Dan Tyler has no time for the latter, and welcomes David Kilgour to the indie underbelly of this famous musical city. As the film unfolds, the Dunedin legend is clearly seen as a man revered. A host of highly respected indie figures like Yo La Tengo pay tribute to Kilgour and his songwriting, and perhaps most revealingly, we see scenes of musicians playing Kilgour songs quietly in the corners of rooms, rather like the early Dunedin indie musicians would noodle away on the material of their heroes, like The Velvet Underground, in their own cramped little practice rooms in the early 80s.
Kilgour seems completely relaxed throughout - something Nashville musicians, brought up with one eye on the wall clock, find particularly refreshing. He is delighted to find a Wurlitzer Organ, which is duly transported to the studio to form part of the album, the same joyful fascination with unusual sounds he has always shown with Clean recordings. And he is as disarming as ever when discussing his own music.
"The melodies and the music come fairly easily," he says. "But lyrically, I'm a minimalist."
Which is the essence of a David Kilgour song. It would be a documentary in itself if this gifted and thoroughly natural musician was ever taken to Nashville's Music Row and thrown in a room with a completely different songwriter for a few hours. This is the way much Nashville music is written these days, and while the record company executives have statistics to show it works, the musical results do often smack of passionless, made-to-measure, market-aimed industry urgency that is the absolute antithesis of everything Kilgour has done since he picked up his first guitar.
Sutherland's film is loose, fast-cut, pressureless, laid-back and floaty - fittingly, largely the persona of Kilgour himself.

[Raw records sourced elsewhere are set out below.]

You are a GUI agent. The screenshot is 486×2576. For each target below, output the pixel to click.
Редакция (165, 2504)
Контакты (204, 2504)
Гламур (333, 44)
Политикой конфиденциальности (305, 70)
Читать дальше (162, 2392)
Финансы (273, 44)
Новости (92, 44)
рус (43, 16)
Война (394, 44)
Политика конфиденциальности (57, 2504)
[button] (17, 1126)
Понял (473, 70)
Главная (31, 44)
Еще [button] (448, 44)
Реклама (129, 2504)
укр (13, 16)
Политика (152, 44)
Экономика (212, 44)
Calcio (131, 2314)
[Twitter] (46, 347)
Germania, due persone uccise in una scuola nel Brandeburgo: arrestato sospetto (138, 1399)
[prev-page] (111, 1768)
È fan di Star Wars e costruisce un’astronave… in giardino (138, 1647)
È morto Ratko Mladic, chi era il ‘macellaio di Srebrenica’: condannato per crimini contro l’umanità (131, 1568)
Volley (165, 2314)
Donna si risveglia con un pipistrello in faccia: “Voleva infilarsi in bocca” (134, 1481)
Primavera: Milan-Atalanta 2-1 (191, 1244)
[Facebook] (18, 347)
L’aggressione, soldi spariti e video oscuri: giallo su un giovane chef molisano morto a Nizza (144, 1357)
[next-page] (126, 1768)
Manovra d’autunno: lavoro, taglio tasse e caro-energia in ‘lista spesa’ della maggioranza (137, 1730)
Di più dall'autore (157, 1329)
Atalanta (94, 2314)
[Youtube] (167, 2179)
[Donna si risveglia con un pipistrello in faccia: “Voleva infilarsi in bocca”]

It is also, according to Kilgour, who worked alongside Sutherland on what went in and what was left on the editing floor, deliberately assembled to resemble the feel of Bob Dylan's Eat The Document, a loose account of the madness that was Dylan's 1966 world tour.
The image and music-making ideas of Dylan have hovered around David Kilgour like Dylan's own hypnotic-splattered mist for a long time now, and it is echoed again in Far Off Town when Kilgour goes to Los Angeles and visits Ramblin' Jack Elliott, a Dylan contemporary in early 60s Greenwich Village. Elliott duly performs a song for his Dunedin visitor which would fit seamlessly alongside the Dylan cover Ballad Of Hollis Brown Kilgour once performed live with Dunedin one-off covers band The Pop-Up Toasters.
Sutherland is a longtime fan of Kilgour's music, and ironically her first job in Auckland years ago was cell painting for an animated short film with a soundtrack from The Clean.
"I had always thought of David's music as very cinematic and had hoped one day to use it in a soundtrack. Then when I heard he was thinking of recording an LP in Nashville, we started talking about the possibility of documenting his journey. And we also had a mutual interest in Nashville, where I had already spent time working on another project."
Both had applied for funding to Creative New Zealand for special projects, and when the two successful grants came through together, the film project came together as well.
Sutherland shot a lot of film, and in the end elected to take just about all of the New Zealand footage out, concentrating solely on the theme of a far off town, itself a line from one of the songs on the Nashville album. She was still cutting and pasting up until the last day and she says if there were any lows in the whole process, it was what she had to leave out.